In solving this problem, I quickly realized that it was not as complex as it seemed. The question was really asking, find the most common slit out of all the rows. For example, when taking the first row of the wall:

`[3, 5, 1, 1]`

There is a slit at 3, 8, 9, and, of course, 10.

The code that I wrote simply computed and stored the number of slit totals throughout the entire wall, sorted those by largest to smallest in number, and then subtracted the number (4 in the case of the sample wall given) from the height of the wall—6 rows.

Even though this was one of the more easy problems, there are many optimizations that can make it much faster. For example, the for loop can be broken out of much sooner if it can be determined that in the remaining rows, none of the slits in second place are able to catch up.

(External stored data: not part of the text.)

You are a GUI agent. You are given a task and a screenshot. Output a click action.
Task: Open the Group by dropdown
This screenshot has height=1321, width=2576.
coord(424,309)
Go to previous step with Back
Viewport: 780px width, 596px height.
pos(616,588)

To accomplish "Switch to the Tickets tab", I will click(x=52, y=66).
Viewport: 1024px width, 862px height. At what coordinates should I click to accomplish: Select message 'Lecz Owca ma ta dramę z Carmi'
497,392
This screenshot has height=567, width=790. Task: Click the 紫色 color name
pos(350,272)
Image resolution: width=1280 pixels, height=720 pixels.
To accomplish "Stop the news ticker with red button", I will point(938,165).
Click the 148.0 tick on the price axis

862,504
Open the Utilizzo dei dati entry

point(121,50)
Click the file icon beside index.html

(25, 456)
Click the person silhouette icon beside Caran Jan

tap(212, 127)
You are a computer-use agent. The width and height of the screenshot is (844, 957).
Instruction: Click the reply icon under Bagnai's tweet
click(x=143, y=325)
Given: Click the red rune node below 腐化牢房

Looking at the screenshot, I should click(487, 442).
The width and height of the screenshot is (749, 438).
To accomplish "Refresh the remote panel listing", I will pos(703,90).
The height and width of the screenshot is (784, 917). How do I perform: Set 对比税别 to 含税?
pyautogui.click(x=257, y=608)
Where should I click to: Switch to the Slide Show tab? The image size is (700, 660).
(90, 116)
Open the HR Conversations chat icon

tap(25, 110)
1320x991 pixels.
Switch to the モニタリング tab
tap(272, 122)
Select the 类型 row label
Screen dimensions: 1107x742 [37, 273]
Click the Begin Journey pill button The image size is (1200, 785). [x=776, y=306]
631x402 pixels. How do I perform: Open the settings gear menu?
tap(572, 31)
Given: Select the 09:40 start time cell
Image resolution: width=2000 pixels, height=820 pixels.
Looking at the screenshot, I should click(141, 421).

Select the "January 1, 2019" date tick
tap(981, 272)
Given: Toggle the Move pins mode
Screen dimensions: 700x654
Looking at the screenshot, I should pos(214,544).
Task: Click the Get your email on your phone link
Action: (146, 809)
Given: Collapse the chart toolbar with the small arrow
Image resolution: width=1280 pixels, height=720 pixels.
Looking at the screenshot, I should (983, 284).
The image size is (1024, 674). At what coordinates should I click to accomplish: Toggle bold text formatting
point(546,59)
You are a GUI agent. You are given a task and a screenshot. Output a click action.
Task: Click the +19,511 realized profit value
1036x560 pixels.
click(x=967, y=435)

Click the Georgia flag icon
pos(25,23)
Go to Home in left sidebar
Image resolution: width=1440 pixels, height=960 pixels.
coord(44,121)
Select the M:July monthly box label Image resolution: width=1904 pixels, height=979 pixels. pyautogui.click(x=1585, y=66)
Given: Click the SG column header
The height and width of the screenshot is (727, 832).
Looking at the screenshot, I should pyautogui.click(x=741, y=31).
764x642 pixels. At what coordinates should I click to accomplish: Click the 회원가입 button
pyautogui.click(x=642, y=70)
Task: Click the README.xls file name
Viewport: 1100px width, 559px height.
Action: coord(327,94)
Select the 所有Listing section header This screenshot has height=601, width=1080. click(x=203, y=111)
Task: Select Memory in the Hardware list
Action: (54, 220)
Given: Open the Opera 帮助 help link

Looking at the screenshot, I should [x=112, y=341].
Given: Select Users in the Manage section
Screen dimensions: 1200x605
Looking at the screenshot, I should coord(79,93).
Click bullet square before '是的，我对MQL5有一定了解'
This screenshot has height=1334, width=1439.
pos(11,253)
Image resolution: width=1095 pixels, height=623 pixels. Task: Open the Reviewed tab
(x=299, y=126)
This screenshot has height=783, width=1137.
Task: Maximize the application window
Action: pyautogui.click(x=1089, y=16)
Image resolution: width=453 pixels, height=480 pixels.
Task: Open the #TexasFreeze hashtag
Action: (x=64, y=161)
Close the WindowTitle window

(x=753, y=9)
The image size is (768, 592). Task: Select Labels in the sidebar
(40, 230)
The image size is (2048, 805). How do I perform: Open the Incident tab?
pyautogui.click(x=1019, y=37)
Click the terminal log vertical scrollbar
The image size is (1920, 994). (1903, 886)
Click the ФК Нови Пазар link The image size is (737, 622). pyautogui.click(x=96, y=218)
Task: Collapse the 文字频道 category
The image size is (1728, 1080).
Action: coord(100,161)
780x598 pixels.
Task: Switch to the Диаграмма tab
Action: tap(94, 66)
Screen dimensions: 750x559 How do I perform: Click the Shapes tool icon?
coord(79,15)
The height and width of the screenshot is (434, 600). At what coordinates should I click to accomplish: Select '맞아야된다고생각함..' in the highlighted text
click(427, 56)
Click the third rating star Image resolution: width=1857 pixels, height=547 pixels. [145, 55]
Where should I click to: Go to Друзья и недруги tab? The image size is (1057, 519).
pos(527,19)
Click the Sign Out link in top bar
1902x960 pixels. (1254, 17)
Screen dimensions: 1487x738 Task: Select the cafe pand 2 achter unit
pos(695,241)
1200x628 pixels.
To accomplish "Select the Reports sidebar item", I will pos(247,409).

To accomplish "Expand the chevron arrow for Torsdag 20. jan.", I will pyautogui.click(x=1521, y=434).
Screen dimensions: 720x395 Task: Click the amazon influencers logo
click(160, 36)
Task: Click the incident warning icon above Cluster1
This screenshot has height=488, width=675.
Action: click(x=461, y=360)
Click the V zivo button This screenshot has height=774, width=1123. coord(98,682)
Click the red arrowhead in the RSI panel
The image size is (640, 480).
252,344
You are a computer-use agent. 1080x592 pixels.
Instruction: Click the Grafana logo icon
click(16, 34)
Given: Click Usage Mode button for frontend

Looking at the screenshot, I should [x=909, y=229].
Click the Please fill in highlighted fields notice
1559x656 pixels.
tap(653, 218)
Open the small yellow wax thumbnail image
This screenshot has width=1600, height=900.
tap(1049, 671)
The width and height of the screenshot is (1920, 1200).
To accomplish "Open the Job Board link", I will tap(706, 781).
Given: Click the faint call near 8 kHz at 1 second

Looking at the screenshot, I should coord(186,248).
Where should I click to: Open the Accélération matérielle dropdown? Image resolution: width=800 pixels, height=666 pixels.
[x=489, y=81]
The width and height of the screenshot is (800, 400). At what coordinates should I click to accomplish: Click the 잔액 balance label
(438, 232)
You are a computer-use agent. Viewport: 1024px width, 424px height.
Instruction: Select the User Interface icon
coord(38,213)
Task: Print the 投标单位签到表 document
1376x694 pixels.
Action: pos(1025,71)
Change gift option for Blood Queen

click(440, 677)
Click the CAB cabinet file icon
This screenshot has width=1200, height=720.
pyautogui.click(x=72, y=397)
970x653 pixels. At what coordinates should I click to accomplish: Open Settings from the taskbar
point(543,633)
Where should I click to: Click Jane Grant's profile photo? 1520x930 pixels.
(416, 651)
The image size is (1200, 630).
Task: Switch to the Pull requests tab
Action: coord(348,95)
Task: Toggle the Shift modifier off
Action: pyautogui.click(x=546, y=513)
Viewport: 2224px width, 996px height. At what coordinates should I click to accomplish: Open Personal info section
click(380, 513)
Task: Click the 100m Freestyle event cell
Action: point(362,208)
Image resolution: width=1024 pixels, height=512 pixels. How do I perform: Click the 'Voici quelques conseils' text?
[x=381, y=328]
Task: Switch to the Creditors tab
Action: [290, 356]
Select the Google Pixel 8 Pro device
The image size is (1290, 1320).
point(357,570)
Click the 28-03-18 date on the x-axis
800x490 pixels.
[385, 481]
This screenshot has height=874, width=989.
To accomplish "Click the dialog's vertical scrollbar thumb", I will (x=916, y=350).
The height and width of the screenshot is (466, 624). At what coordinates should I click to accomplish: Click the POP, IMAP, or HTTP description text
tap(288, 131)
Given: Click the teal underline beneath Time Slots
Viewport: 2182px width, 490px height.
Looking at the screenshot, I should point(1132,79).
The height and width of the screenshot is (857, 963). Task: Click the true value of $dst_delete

In order to achieve that level of optimization however, it is most likely that a more complex data structure be used than just an object for keeping data on the most common cuts through the wall. Not only would each item need to keep its wall position and count, but it would also need to keep its relation to other items’ count.

In my solution, the browser’s sorting algorithm was used, but the browser’s sorting algorithm assumes nothing about the data, whereas in this problem it is most likely the case that most of the data is similar in length, so a different sorting algorithm than the browser’s default might make finding the most common slit position much faster.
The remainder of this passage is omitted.